Il caffè nel mondo arabo: più di una bevanda
Nel mondo arabo, il caffè non era solo una bevanda: era un vero e proprio fenomeno sociale. Le prime qahveh khaneh – le case del caffè – che apparvero a Istanbul nel XVI secolo erano l’equivalente dei nostri moderni hub culturali. Una sorta di mix tra un bar, un circolo culturale e un club di dibattito: si discuteva di politica (spesso accesamente), si ascoltava musica dal vivo, si giocava a scacchi, si tessevano relazioni commerciali.

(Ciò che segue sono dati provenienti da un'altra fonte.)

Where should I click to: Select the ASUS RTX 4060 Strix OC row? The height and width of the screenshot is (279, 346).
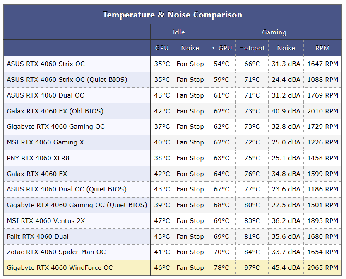[46, 64]
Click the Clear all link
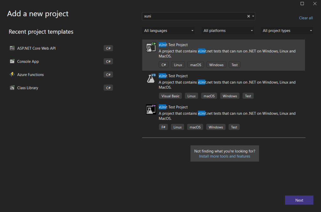321x212 pixels. tap(306, 18)
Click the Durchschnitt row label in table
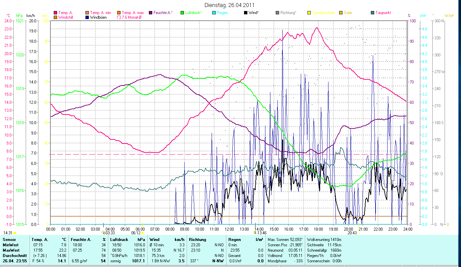The width and height of the screenshot is (461, 267). pos(15,255)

Questi luoghi diventarono così influenti che alcuni leader religiosi, preoccupati per il loro potere sociale, tentarono persino di proibirli. Ma sapete come si dice: non si può fermare un’idea il cui tempo è arrivato. E il tempo del caffè era decisamente arrivato.
L’arrivo in Europa: il caffè conquista l’Occidente
Il caffè arrivò in Europa nel XVI secolo grazie al commercio dei mercanti veneziani con l’Oriente. Inizialmente venne visto con curiosità, come fosse una stranezza esotica, una di quelle tipiche abitudini del mondo islamico. Tuttavia, nel 1645, a Venezia aprì la prima caffetteria europea, segnando l’inizio di una rivoluzione culturale.
Le città europee come Vienna, Londra e Parigi videro nascere le loro “penny universities”: luoghi dove, per il prezzo di una tazza di caffè, si poteva partecipare a discussioni filosofiche, dibattiti scientifici e scambi culturali. Il caffè divenne il carburante dell’Illuminismo, il compagno fedele di artisti, filosofi e rivoluzionari.
L’innovazione italiana: il caffè diventa espresso

Ma è stata l’Italia – permetteteci una punta di orgoglio nazionale – a portare il caffè a un livello completamente nuovo. Nel 1884, Angelo Moriondo depositò il primo brevetto per una macchina da caffè espresso, anche se dovemmo aspettare il 1902 e Luigi Bezzera per vederla effettivamente in commercio. Da quel momento, il caffè non è stato più solo una bevanda, ma un’arte vera e propria.
Le caffetterie storiche italiane, come l’Antico Caffè Greco a Roma, sono diventate luoghi quasi sacri, testimoni silenziosi di incontri tra artisti, scrittori e pensatori. Ogni bar italiano, dal più elegante al più modesto, ha sempre custodito e continua a custodire gelosamente i suoi segreti per l’espresso perfetto.
Come le culture influenzano il caffè
Oggi il caffè parla tutte le lingue del mondo. Dall’espresso italiano al flat white australiano, dal caffè turco preparato nella cezve di rame al frappuccino americano con panna montata e sciroppo alla vaniglia. Ogni cultura lo ha fatto proprio, interpretandolo secondo le proprie tradizioni e gusti. Eppure, l’essenza rimane la stessa: un momento di pausa, un boost di energia, un pretesto per connettere con gli altri.
Forse non sapremo mai chi ha “inventato” il caffè da bere, ma possiamo essere grati a chiunque abbia avuto l’intuizione di trasformare una semplice bacca in un rito universale.